El rey Belsasar estaba espantado. No era para menos. Una mano comenzó a escribir en la pared del salón donde celebraba una fiesta mientras todos “bebían vino, y alababan a los dioses de oro y de plata, de bronce, de hierro, de madera y de piedra” (v.4). Y para complicar más la situación, habían traído los vasos y utensilios del Templo de Jerusalén que le pertenecían a Jehová para dedicarlos a los dioses babilónicos.

Nadie en el reino pudo entender esa escritura y mucho menos interpretarla. La confusión se había apoderado de todos en el recinto y el jolgorio se cambió en desesperación. De pronto la reina madre, que había sido testigo de primera mano de los sucesos extraordinarios en días de Nabucodonosor, mencionó que había alguien que podía resolver el misterio.

“¡Hay un hombre!”. Sí, era de carne y hueso. Tal vez en el reino de Belsasar ya no tenía una posición política, pero nadie podía quitarle su posición espiritual. “¡En él mora el espíritu de los dioses santos!” La reina no había realizado ningún curso de teología para poder definir el espíritu de Daniel, sin embargo, sabía que el poder y la capacidad de este hebreo provenían de un Dios Santo, muy diferente a los dioses que ellos veneraban.

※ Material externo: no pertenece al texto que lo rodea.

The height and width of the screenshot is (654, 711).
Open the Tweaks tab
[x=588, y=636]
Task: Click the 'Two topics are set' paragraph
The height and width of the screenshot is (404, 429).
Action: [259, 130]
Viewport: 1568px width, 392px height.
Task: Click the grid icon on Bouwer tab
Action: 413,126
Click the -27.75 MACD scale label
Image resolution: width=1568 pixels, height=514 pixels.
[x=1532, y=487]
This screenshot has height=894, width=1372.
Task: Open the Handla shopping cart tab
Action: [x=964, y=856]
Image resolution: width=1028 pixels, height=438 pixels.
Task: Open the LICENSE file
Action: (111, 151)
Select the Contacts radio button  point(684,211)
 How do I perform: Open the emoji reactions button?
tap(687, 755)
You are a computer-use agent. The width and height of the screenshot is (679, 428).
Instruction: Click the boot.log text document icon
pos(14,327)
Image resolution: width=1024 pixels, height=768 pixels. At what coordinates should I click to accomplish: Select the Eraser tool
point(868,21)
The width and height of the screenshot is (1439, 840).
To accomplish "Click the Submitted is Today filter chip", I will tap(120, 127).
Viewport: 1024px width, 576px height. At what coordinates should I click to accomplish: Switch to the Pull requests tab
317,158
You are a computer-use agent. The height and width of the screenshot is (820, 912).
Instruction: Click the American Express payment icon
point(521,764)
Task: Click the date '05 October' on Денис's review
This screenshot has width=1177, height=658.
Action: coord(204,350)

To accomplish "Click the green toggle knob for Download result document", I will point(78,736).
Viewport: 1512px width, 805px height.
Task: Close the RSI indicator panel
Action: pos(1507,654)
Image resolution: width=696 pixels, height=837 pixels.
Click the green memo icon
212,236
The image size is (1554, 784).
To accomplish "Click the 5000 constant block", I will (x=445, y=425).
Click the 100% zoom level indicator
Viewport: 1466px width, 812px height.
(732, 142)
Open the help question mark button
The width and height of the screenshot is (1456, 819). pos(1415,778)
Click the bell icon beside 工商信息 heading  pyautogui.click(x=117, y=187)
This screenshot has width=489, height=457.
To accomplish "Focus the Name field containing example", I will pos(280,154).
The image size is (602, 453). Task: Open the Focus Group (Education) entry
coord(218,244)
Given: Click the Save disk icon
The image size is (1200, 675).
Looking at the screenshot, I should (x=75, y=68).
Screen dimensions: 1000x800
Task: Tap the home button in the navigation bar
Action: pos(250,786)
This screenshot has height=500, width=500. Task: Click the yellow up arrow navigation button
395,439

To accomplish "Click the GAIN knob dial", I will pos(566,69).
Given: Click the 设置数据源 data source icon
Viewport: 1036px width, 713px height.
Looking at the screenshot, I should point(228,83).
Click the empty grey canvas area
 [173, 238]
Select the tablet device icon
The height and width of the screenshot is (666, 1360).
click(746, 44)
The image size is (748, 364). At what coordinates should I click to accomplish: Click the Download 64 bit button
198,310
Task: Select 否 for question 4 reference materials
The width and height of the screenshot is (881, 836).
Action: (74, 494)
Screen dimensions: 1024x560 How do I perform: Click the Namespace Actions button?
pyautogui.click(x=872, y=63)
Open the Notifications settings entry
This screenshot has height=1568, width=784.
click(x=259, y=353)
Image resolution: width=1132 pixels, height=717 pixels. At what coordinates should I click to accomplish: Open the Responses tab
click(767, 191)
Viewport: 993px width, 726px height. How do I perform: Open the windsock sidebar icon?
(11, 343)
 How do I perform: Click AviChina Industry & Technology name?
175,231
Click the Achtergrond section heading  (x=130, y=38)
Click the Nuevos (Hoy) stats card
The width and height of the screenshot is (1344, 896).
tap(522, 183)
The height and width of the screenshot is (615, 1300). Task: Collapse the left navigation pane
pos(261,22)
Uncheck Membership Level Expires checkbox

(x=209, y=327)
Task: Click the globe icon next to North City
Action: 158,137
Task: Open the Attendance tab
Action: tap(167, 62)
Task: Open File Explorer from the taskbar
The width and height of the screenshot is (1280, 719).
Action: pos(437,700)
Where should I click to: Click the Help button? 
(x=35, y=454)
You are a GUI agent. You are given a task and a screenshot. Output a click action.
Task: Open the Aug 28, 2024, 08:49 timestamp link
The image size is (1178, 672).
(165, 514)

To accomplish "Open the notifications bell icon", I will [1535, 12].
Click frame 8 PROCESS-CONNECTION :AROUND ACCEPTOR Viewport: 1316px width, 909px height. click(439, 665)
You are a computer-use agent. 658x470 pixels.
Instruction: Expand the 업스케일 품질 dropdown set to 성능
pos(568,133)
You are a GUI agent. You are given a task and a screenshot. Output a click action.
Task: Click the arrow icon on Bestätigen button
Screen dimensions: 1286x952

Entonces trajeron a Daniel delante de esos “fiesteros” turbados y paralizados por el miedo, y sin buscar ser políticamente correcto, interpretó el mensaje para el rey. La escritura en la pared dice: “Contó Dios tu reino, y le ha puesto fin. Pesado has sido en balanza, y fuiste hallado falto. Tu reino ha sido roto, y dado a los medos y a los persas.” (Vs. 26-28). Esa misma noche Dios cumplió su palabra, mataron al rey y Darío tomó su lugar.

El Dios Santo sigue manifestando su poder al mundo a través de hombres y mujeres que estén dispuestos a dar Su palabra sin importar a quienes tengan delante. Las “fiestas” en nuestros días siguen exaltando todo lo que Dios llama pecado, pero toda práctica que se haga fuera de sus términos llegará a su fin. Cada persona rendirá cuentas a Dios por lo que haya hecho, y solo Él determinará su futuro: Una eternidad de gozo perpetuo a su lado, o condenación eterna en el lago de fuego y azufre.

Dios sigue usando a sus “Danieles” para que sean portadores de un mensaje de amor y misericordia mientras dure el tiempo de su gracia. Que hoy alguien pueda ver en ti al Dios Santo, el único que tiene la respuesta para nuestro mundo en crisis.